- [WHAT IS REQUIRED] Count the lines in the listing below that contain the string "should", matching case exactly, and reply with the number alone.

- [DATA FOR THE TASK]
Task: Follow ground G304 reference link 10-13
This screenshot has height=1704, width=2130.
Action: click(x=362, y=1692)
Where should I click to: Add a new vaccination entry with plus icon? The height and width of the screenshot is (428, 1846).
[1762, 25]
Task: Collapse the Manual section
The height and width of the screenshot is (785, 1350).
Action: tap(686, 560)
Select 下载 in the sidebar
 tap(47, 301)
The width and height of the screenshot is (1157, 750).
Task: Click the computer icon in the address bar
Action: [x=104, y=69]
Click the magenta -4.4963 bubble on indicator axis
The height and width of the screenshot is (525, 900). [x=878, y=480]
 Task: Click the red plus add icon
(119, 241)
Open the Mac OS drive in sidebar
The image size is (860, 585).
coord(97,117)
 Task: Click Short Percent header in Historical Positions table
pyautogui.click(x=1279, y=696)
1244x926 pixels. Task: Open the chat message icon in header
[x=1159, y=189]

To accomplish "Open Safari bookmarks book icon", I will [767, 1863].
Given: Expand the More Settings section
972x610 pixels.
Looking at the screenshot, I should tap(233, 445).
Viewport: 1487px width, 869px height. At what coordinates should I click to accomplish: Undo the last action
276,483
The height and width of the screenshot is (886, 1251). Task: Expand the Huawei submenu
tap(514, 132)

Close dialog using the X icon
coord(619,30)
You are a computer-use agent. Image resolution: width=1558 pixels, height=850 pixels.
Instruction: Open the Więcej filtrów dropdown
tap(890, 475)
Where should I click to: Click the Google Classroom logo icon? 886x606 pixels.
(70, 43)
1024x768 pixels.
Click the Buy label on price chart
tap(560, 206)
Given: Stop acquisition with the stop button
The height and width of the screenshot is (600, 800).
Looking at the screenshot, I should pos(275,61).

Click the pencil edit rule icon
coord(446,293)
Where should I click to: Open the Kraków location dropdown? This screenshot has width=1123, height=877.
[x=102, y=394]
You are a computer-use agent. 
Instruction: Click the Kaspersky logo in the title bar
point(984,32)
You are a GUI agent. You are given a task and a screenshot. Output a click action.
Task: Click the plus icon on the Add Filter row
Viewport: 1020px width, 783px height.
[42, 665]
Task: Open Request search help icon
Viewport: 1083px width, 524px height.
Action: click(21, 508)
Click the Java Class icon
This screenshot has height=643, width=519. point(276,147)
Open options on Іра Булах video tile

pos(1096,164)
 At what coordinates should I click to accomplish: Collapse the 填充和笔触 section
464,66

- [TASK ANSWER] 7